Con Villoro, la literatura latinoamericana pasa de ser, como él mismo dice, la vasta oportunidad de documentar los oprobios como el machismo, la corrupción, el femicidio y la narcocultura, a ser la oportunidad, de ser (según lo define en El testigo ) “la uña absuelta de la poda”, la uña que se libra del recorte de la navaja o las tijeras, para convertirse en el testigo de una sociedad extraordinariamente viva en su detallada miscelánea de acciones, deseos, horrores y frustraciones.
Sin embargo, no todo es ficción. También es memoria de rapsoda su oficio. Epopeya posmoderna que incluye las tendencias de consumo, la historia sentimental de México como familia de familias, con Buñuel y López Portillo incluidos, como también la amarga práctica de la política en un presente con moral siempre en fuga, en el que el balón de la antigua cultura azteca es convertido en todos los balones: el del poder de los líderes, el del poder del trono y del antitrono, el del poder de los grupos: la masa crítica de buenos malos y malos buenos, y del mismo fútbol, como pintura al óleo de Napoleón, alias Maradona, con su pelota sobre la mesa, globo terráqueo que ladra para que lo saquen de allí.
Villoro también escribe teatro. Un teatro de personajes en el que conversan la filosofía y la ciencia a partes iguales. El ejercicio de la argumentación no se decide a ser exclusivo de un género porque es testigo de todas las vitrinas sociales posibles.

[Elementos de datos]
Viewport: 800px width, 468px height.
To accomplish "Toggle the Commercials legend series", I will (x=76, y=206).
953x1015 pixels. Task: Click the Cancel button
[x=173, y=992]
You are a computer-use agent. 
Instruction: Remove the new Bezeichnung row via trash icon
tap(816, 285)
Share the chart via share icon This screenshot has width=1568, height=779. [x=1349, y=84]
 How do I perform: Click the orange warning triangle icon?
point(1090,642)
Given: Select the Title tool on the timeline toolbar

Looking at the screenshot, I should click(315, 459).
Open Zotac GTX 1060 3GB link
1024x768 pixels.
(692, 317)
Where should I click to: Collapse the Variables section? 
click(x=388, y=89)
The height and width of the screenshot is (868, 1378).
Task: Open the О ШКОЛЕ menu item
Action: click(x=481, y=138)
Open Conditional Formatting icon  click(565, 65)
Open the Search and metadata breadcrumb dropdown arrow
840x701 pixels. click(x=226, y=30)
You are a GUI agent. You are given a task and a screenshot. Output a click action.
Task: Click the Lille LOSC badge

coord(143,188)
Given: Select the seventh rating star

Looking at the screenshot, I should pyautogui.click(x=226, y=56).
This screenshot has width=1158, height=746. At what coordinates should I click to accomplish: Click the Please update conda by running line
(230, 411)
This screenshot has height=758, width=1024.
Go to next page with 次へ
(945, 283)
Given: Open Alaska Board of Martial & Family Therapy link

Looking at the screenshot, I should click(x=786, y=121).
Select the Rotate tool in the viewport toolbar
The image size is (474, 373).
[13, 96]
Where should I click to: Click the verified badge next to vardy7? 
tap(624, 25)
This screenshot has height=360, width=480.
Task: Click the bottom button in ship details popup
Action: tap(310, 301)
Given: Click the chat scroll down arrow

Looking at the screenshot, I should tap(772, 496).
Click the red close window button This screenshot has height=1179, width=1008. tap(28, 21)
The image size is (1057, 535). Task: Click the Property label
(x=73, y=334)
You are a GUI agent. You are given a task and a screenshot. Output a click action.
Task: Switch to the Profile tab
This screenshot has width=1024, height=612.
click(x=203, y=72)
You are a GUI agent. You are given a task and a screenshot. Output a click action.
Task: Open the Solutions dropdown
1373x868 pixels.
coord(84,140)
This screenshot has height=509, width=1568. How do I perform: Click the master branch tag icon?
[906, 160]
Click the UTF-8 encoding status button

* [TAREAS A REALIZAR]
1: Imprime sin cambios el pasaje sobre Villoro desde "Sin embargo, no" hasta "saquen de allí.".
2: Sigue escribiendo el texto sobre la obra de Villoro a partir de su última oración.

* [RESPUESTAS DADAS]
1:
Sin embargo, no todo es ficción. También es memoria de rapsoda su oficio. Epopeya posmoderna que incluye las tendencias de consumo, la historia sentimental de México como familia de familias, con Buñuel y López Portillo incluidos, como también la amarga práctica de la política en un presente con moral siempre en fuga, en el que el balón de la antigua cultura azteca es convertido en todos los balones: el del poder de los líderes, el del poder del trono y del antitrono, el del poder de los grupos: la masa crítica de buenos malos y malos buenos, y del mismo fútbol, como pintura al óleo de Napoleón, alias Maradona, con su pelota sobre la mesa, globo terráqueo que ladra para que lo saquen de allí.

2:
Escritor productivo, comunicador innato, hijo de filósofo, amante secreto de la poesía, conferencista privilegiado que sonríe con brillo rapaz en los ojos, antes de responder a las preguntas, pareciera que encontró el secreto de Chaplin al emocionar a tantos con sus alegorías visuales y de movimiento. No importa lo que suceda en el texto sino como suceda, como hacer que el silbato siga sonando en el estómago después de ser tragado por el lector.
Sonando y sonando mientras leemos. Y lo logra mezclando metáforas visuales con referencias de cultura musical, arte popular, descripción detallada de estados afectivos y sensibles como texturas de ese macro lenguaje social que habita. Es probable que la sociología le aporte el enfoque de testigo que narra y experimenta. Un testigo al que no le interesa ponerse por encima de nadie, sino más bien evidenciar quiénes estuvieron y cuál fue el motivo de cada uno para estar.
Este trabajo minucioso de descripciones concatenadas por imágenes sensibles y derroche de creatividad lingüística, es creado por el autor como si se tratara de un simple viaje en un auto, en el cual el lector apoya la frente contra el vidrio y ve el exterior. Un viaje en un auto confortable, con llantas nuevas y motor de buena cilindrada, lo que significa que el narrador posee un instrumental provisto de categorías analíticas rigurosas y renovadas que hacen posible el viaje. Un instrumental retroalimentado por lecturas previas, observaciones y razonamientos sobre el tejido de lo social son, sin duda, parte de su éxito.
Lo singular de la narrativa de Juan Villoro es que nadie ve el auto ni el instrumental con el cual está construida, solo compra el pasaje para el viaje, se sienta, recorre las imágenes y deja que las escenas lo invadan, hasta que, inesperadamente, empieza a oír el silbato y mira a un lado y a otro preguntándose qué suena y cómo hace el silbato para seguir sonando dentro de nosotros con el efecto Chaplin ya cargado. Y terminamos de leer y sigue sonando. Escritor que, sin duda, hay que leer y también escuchar.